- [Document]:

---+---

Friday 25 November 2011

Being a Man Means Letting Go

"In order to realize the Self, renounce everything. Having cast off all, assimilate yourself to that which remains." - Annapurna Upanishad

Let's borrow an idea from the Vedas. The foundations of my notion of masculinity are spiritual. That is they concern the notion of materiality and value. How value, or consciousness, manifests itself in the world of the material.

The ideal of renunciation is misunderstood. The yogi is one who has let go of his attachments to his experience. He is not one who lives out a virtue ethics through strict suffering. Yoga is not puritanism.

Nor for that matter, are the many great traditions of the East, that required their men to overcome their senses in some way – whether Samurai or the Brahmin.

As men we could be said to have a particular challenge to face. Our hormonal charge is vastly different from a woman. That means our sexualities and our egos are experienced as different. You could argue that they are more intense.

---+---

- [Listing]:
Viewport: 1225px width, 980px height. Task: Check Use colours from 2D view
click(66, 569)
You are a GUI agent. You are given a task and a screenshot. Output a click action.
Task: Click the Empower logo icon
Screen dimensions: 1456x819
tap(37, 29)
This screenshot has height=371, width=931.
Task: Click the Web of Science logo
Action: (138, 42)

---+---

- [Work instructions]: Copy out the whole text on masculinity and letting go, word for word. The rows can be left aside here.

- [Exercise result]:
Friday 25 November 2011

Being a Man Means Letting Go

"In order to realize the Self, renounce everything. Having cast off all, assimilate yourself to that which remains." - Annapurna Upanishad

Let's borrow an idea from the Vedas. The foundations of my notion of masculinity are spiritual. That is they concern the notion of materiality and value. How value, or consciousness, manifests itself in the world of the material.

The ideal of renunciation is misunderstood. The yogi is one who has let go of his attachments to his experience. He is not one who lives out a virtue ethics through strict suffering. Yoga is not puritanism.

Nor for that matter, are the many great traditions of the East, that required their men to overcome their senses in some way – whether Samurai or the Brahmin.

As men we could be said to have a particular challenge to face. Our hormonal charge is vastly different from a woman. That means our sexualities and our egos are experienced as different. You could argue that they are more intense.